DS4PS / cpp-523-fall-2019

Course shell for CPP 523 Foundations of Program Evaluation I for Fall 2019.
http://ds4ps.org/cpp-523-fall-2019/
6 stars 3 forks source link

Final Exam #16

Open lecy opened 5 years ago

lecy commented 5 years ago

Feel free to ask any questions about review questions or the practice exam that you don't understand.

Jigarci3 commented 5 years ago

Hello, I need clarification on one f the 7 sins of regression- Multicollinearity. "The higher the multicollinearity, the smaller B will be, which means larger the standard errors. When standard errors are large the confidence intervals are bigger and it is less likely that the slope will be statistically significant."

What is B? Is it the unexplained variance of X?

Thanks!

lecy commented 5 years ago

B here is just the variance of X1 after the control X2 is removed.

image

lecy commented 5 years ago

@Jigarci3

It's not the unexplained variance of X1 (we use the phrases "explained" and "unexplained" with the DV Y usually).

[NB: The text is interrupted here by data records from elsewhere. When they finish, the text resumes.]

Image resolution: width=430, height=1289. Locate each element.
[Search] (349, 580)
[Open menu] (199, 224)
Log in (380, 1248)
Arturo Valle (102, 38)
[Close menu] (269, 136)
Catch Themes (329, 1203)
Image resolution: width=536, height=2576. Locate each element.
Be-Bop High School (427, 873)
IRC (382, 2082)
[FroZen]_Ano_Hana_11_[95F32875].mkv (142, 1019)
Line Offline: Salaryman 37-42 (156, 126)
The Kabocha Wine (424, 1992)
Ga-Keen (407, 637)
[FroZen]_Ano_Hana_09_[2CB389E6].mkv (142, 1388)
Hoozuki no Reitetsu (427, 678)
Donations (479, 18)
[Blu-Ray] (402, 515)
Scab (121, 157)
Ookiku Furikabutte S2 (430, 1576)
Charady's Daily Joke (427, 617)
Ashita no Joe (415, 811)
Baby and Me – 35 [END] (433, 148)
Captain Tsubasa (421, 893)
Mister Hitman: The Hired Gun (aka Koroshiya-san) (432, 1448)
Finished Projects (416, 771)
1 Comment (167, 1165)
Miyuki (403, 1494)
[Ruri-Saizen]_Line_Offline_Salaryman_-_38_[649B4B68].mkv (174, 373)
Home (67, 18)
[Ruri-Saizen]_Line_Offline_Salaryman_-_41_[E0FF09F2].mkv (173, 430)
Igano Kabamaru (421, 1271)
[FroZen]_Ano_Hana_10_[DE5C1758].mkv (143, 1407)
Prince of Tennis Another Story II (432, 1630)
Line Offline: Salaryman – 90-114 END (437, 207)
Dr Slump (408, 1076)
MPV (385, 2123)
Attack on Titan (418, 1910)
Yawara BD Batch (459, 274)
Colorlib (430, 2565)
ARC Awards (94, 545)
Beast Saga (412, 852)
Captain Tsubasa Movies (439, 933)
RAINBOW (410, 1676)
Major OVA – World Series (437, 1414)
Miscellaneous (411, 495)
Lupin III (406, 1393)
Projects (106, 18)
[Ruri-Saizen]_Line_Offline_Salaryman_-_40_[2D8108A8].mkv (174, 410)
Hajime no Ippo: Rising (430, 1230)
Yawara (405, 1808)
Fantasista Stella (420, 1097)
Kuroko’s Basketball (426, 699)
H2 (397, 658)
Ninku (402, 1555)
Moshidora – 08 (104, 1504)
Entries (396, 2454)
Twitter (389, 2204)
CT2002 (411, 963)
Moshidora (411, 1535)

It is the portion that is uncorrelated with X2, so the portion that will remain if both X1 and X2 are included in the regression together.

B becomes very small then, resulting in large standard errors. It is an extreme case of adding a correlated control variable.

If X2 is an important competing hypothesis then it is necessary to include in the model, and if it erases the direct effects of X1 then that helps us understand that X1 might not be the true causal vector (think about the example with drugs, environmental factors, and developmental issues with infants - drugs went away as the main explanation after controlling for environment).

Measurement error is specifically a problem if we accidentally include several variables that are basically measures of the same thing. They then cancel each other out. If you use census data and include poverty and unemployment rates in the same model you will find that neither is significant - it is because they are both measures of very similar constructs and so they cancel each other out in the model and might impact your understanding of the mechanisms as a result. When independent variables are highly-correlated we need to make sure it is meaningful to include them both (if one is a competing hypothesis, for example) or if we are not just deleting a bunch of useful variance by carelessness.

sunaynagoel commented 5 years ago

Professor @lecy Can you please activate the link for final ?

lecy commented 5 years ago

It should be active.

castower commented 5 years ago

Hello all,

I'm a little confused about question 10 on the Practice Exam:

"What is the largest level of confidence you can choose for the confidence interval around the slope estimate for the Experience coefficient before it crosses zero?"

To clarify, are all of the independent variables automatically measured to the highest level possible before they become insignificant?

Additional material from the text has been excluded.